Yes, I will apply this patch in the next days and check how it deals with the
seg6 subsystem. I will keep you posted.

Ciao,
Andrea

> On Sat, Dec 24, 2022 at 6:38 PM Jonathan Maxwell <jmaxwell37@gmail.com> wrote:
> >
> > On Sat, Dec 24, 2022 at 7:28 AM Andrea Mayer <andrea.mayer@uniroma2.it> wrote:
> > >
> > > Hi Jon,
> > > please see below, thanks.
> > >
> > > On Wed, 21 Dec 2022 08:48:11 +1100
> > > Jonathan Maxwell <jmaxwell37@gmail.com> wrote:
> > >
> > > > On Tue, Dec 20, 2022 at 11:35 PM Paolo Abeni <pabeni@redhat.com> wrote:
> > > > >
> > > > > On Mon, 2022-12-19 at 10:48 +1100, Jon Maxwell wrote:
> > > > > > Sending Ipv6 packets in a loop via a raw socket triggers an issue where a
> > > > > > route is cloned by ip6_rt_cache_alloc() for each packet sent. This quickly
> > > > > > consumes the Ipv6 max_size threshold which defaults to 4096 resulting in
> > > > > > these warnings:
> > > > > >
> > > > > > [1]   99.187805] dst_alloc: 7728 callbacks suppressed
> > > > > > [2] Route cache is full: consider increasing sysctl net.ipv6.route.max_size.
> > > > > > .
> > > > > > .
> > > > > > [300] Route cache is full: consider increasing sysctl net.ipv6.route.max_size.
> > > > >
> > > > > If I read correctly, the maximum number of dst that the raw socket can
> > > > > use this way is limited by the number of packets it allows via the
> > > > > sndbuf limit, right?
> > > > >
> > > >
> > > > Yes, but in my test sndbuf limit is never hit so it clones a route for
> > > > every packet.
> > > >
> > > > e.g:
> > > >
> > > > output from C program sending 5000000 packets via a raw socket.
> > > >
> > > > ip raw: total num pkts 5000000
> > > >
> > > > # bpftrace -e 'kprobe:dst_alloc {@count[comm] = count()}'
> > > > Attaching 1 probe...
> > > >
> > > > @count[a.out]: 5000009
> > > >
> > > > > Are other FLOWI_FLAG_KNOWN_NH users affected, too? e.g. nf_dup_ipv6,
> > > > > ipvs, seg6?
> > > > >
> > > >
> > > > Any call to ip6_pol_route(s) where no res.nh->fib_nh_gw_family is 0 can do it.
> > > > But we have only seen this for raw sockets so far.

◆ DATA ROWS
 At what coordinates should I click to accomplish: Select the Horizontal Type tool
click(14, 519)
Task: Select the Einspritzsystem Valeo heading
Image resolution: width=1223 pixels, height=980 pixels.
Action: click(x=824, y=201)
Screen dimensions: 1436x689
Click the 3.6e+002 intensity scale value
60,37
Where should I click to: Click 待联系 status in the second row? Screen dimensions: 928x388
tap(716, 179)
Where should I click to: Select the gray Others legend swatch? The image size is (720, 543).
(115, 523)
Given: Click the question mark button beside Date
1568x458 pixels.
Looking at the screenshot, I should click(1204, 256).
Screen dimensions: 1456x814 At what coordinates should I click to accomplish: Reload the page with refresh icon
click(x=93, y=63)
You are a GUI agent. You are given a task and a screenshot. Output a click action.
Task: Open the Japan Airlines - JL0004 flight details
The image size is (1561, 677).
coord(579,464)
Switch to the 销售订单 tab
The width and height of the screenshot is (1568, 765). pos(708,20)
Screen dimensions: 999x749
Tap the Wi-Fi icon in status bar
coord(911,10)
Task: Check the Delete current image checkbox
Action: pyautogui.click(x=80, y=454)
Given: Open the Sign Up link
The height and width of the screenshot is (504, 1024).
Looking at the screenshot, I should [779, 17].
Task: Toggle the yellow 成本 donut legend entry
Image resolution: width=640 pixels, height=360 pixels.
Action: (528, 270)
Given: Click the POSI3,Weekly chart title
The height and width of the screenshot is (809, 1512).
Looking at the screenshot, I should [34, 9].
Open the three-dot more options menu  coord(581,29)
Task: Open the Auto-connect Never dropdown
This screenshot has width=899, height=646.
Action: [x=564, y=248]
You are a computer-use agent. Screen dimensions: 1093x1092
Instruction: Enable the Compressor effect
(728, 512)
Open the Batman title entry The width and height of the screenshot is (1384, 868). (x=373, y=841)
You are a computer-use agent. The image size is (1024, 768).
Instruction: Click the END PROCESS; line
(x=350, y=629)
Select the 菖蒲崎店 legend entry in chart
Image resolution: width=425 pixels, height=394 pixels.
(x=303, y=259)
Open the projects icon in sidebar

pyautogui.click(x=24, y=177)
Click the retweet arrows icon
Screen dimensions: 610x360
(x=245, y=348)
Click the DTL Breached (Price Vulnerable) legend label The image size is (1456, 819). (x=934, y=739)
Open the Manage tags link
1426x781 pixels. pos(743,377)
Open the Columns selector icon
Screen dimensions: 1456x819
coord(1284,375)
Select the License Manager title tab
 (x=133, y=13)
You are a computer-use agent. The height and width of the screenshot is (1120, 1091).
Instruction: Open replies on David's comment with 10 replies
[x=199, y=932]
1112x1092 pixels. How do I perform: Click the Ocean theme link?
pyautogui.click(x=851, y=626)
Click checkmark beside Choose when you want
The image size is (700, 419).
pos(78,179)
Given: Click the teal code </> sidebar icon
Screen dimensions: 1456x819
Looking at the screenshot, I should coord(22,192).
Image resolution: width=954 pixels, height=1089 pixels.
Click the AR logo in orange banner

◆ INSTRUCTION
Answer these questions using the IPv6 route cache thread:
(a) What does the IPv6 max_size threshold default to?
(b) How many packets did the C program send via a raw socket?
(c) Which subsystem does the reply at the top say the patch will be checked against?

◆ WRITTEN SOLUTION
(a) 4096
(b) 5000000
(c) The seg6 subsystem